Fuschia's Introduction
Red-braised pork is a dish that in Hunan is inseparably bound up with the memory of Chairman Mao: many restaurants call it “The Mao Family’s red-braised pork.” Mao Zedong loved it, and insisted his Hunanese chefs cook it for him in Beijing. It’s a robust concoction, best eaten with plain steamed rice and simple stir-fried vegetables; the sweet, aromatic chunks of meat are irresistible.
Ingredients
The first hurdle I met with this dish was acquiring ingredients. I thought I understood the butcher when we discussed the price of the meat. He asked me if I wanted it cut and I decided that it would save hassle to get him to cube it for me. Before I knew it he was hacking away with his cleaver and a big pile of meat was stacked up.
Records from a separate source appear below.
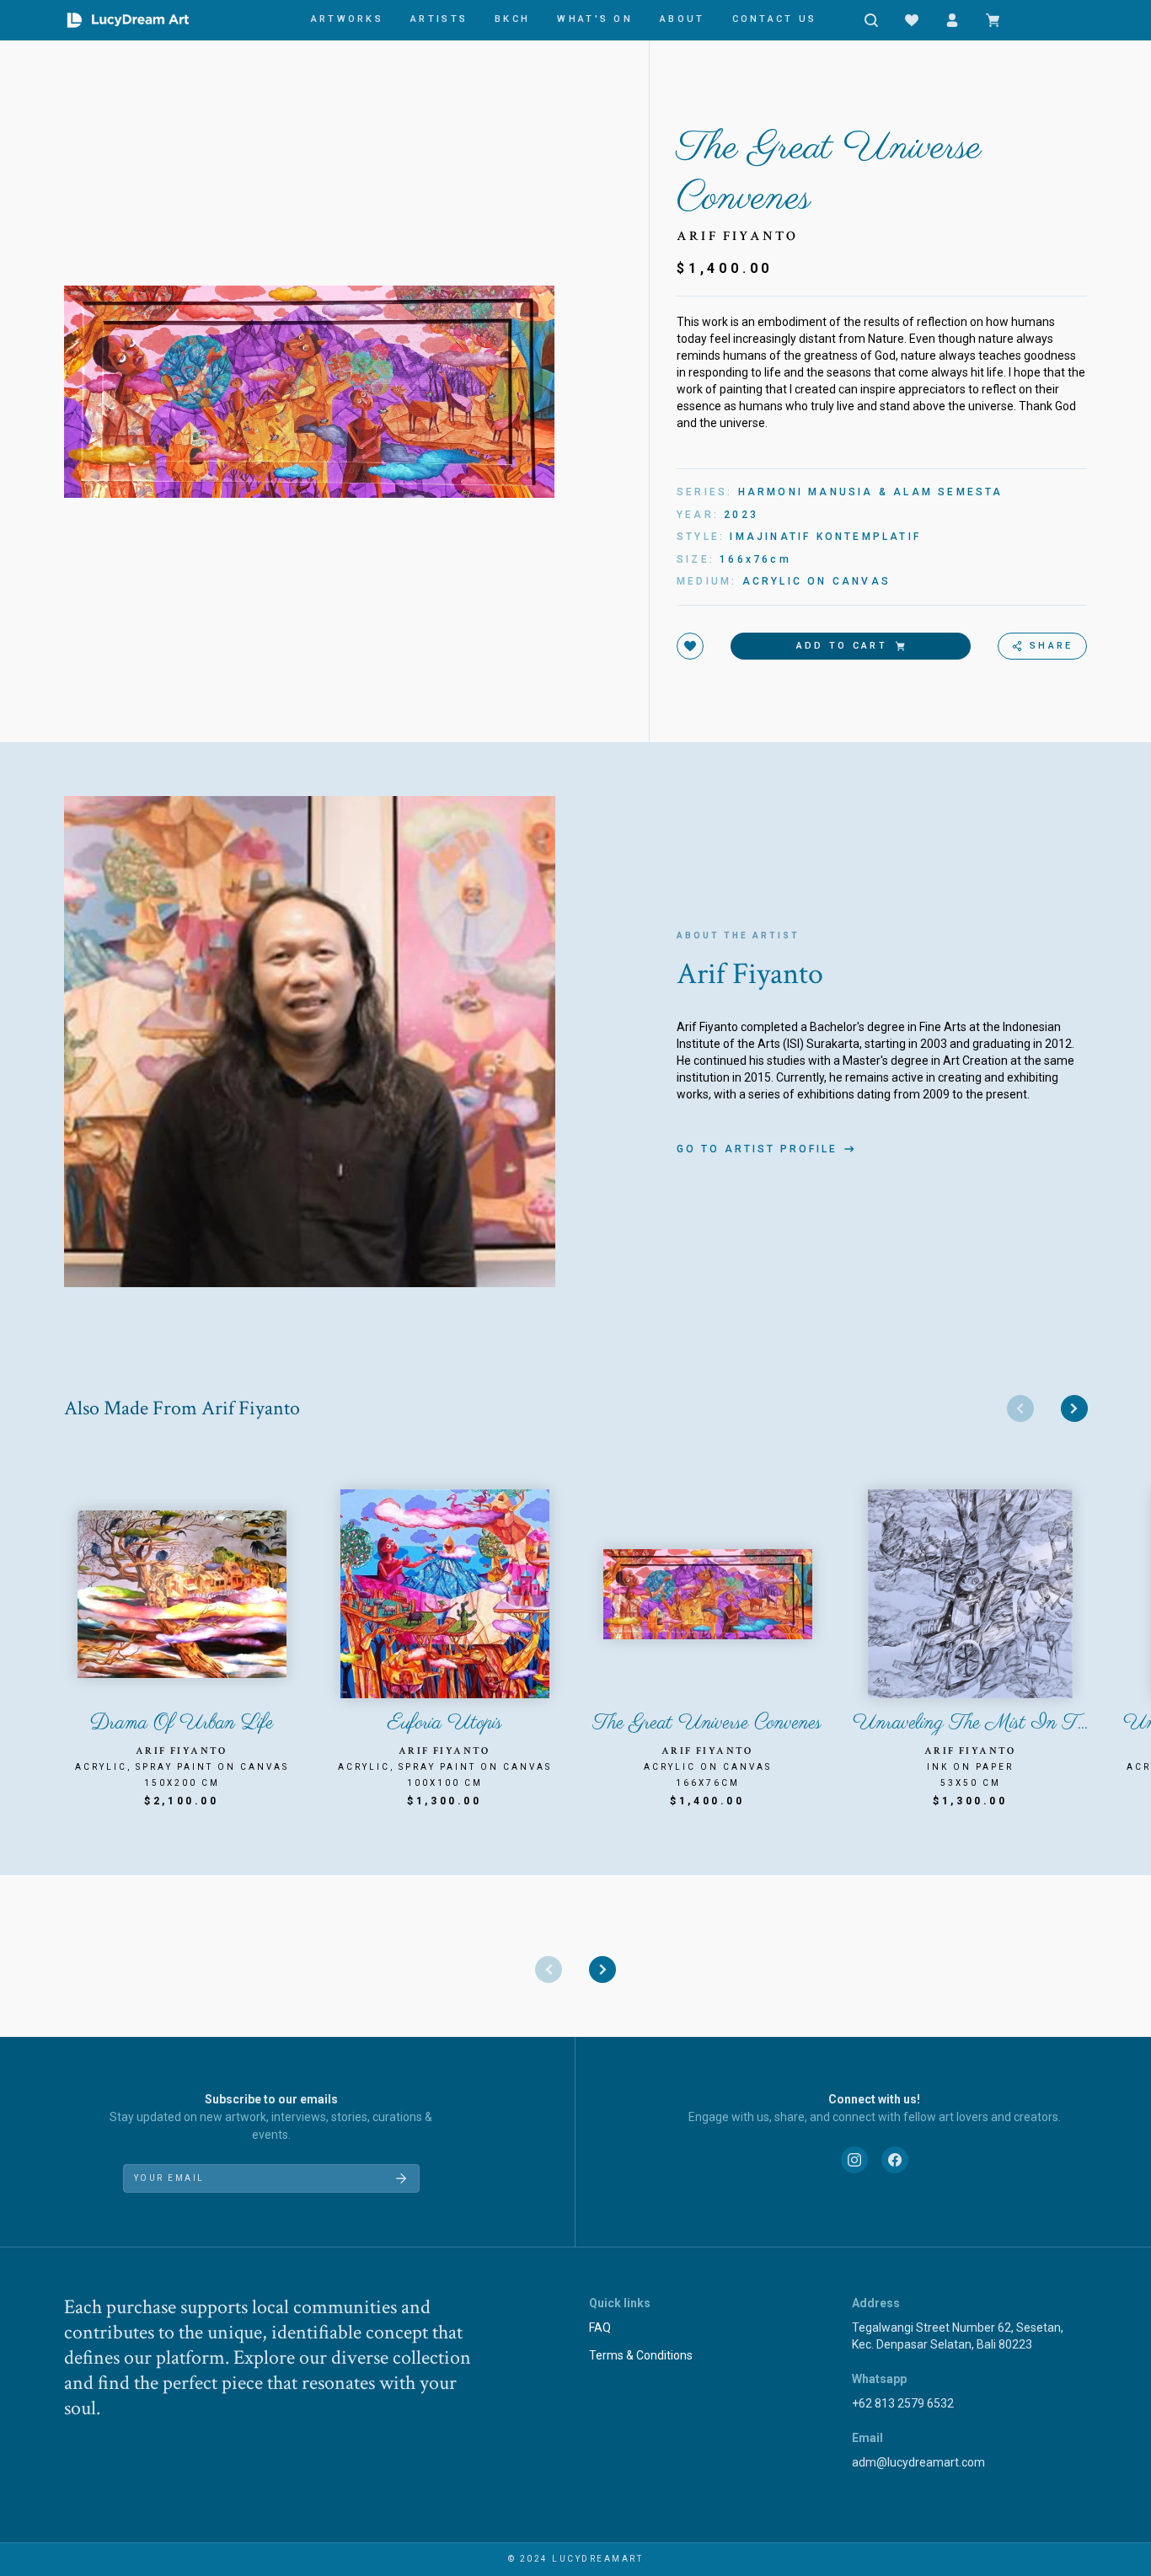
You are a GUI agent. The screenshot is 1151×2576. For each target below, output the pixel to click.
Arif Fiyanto (737, 236)
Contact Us (774, 18)
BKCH (512, 18)
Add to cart (841, 645)
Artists (439, 18)
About (682, 18)
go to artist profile (757, 1149)
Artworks (347, 18)
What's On (595, 18)
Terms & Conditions (641, 2355)
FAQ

He charged me HK $170 and I now have enough pork belly to feed the whole of China. I later also realised that the pieces still had bones in - and had to exercise my own lacklustre cleaver skills to resolve this.
I then went to buy aniseed, which I'd seen so many times walking around Sheung Wan. But for some reason, today it all seemed to have vanished. Not knowing the word, I tried to draw it in various stalls, but the reactions ranged between completely blank looks and one place where they brought out a starfish. Finally I found out the word is 'baat gok' and this sped things up no end. The other ingredients were pretty straightforward. Cinammon from a little India store, and the guy on another stall even gave me the dried chilis for free.
- 1lb of Pork Belly (skin optional)
- 2 tablespoons of peanut oil
- 2 tablespoons of white sugar
- 1 tablespoon of Shaoxing wine
- Fresh ginger - a 3/4 inch piece
- 1 star of anise
- 2 dried red chilis
- A small piece of cassia bark or a cinammon stick
- Light soy sauce
- Salt
- Sugar
- Scallion greens
Steps
- Plunge the pork belly into a pan of boiling water and simmer for 3 or 4 minutes, until partially cooked. Remove and, when cool enough to handle, cut into bite-sized chunks.
- Heat the oil and white sugar in a wok over a gentle flame until the sugar melts, then raise the heat and stir until the melted sugar turns a rich caramel brown. Add the pork and splash in the Shaoxing wine
- Add enough water to just cover the pork, along with the ginger, star anise, chiles, and cassia. Bring to a boil, then turn down the heat and simmer for 40 to 50 minutes.
- Toward the end of the cooking time, turn up the heat to reduce the sauce, and season with soy sauce, salt, and a little sugar to taste. Add the scallion greens just before serving.
Fuschia's Notes
In Shaoshan, Mao’s home village, cooks traditionally leave the skin intact for maximum succulence, and cut the meat into rather large chunks, perhaps 1 1/2 inches long; I tend to make the pieces a little smaller. This recipe takes its color from caramelized sugar, which gives it a lovely reddish gloss, but many people just use dark soy sauce at home.
Report
Overall, this wasn't a difficult dish to make reasonably well. The only point at which I had slight difficulty was adding the pork to the sugar and oil. I found that the pork made the sugar spit upwards on contact, coating the walls around the stove. Because the pork is slow cooked over a couple of hours, this dish also requires quite a large investment of time. It not hand's on time like risotto, but you do need to be there to check on it now and then. I felt that by the end, the pieces of pork did have a very intense flavour because they had been able to absorb it over such a long period of time.
I'm not sure I got the balance of anise and wine and sugar quite right and might have made it a touch sweeter on I didn't really feel the pork in my version was as soft as it could have been. I'd like to begin with fattier pork, as the fat wasn't that distinctive here. I also might try to cook it even slower if possible, but the burner I used kept going out when left on a really low heat.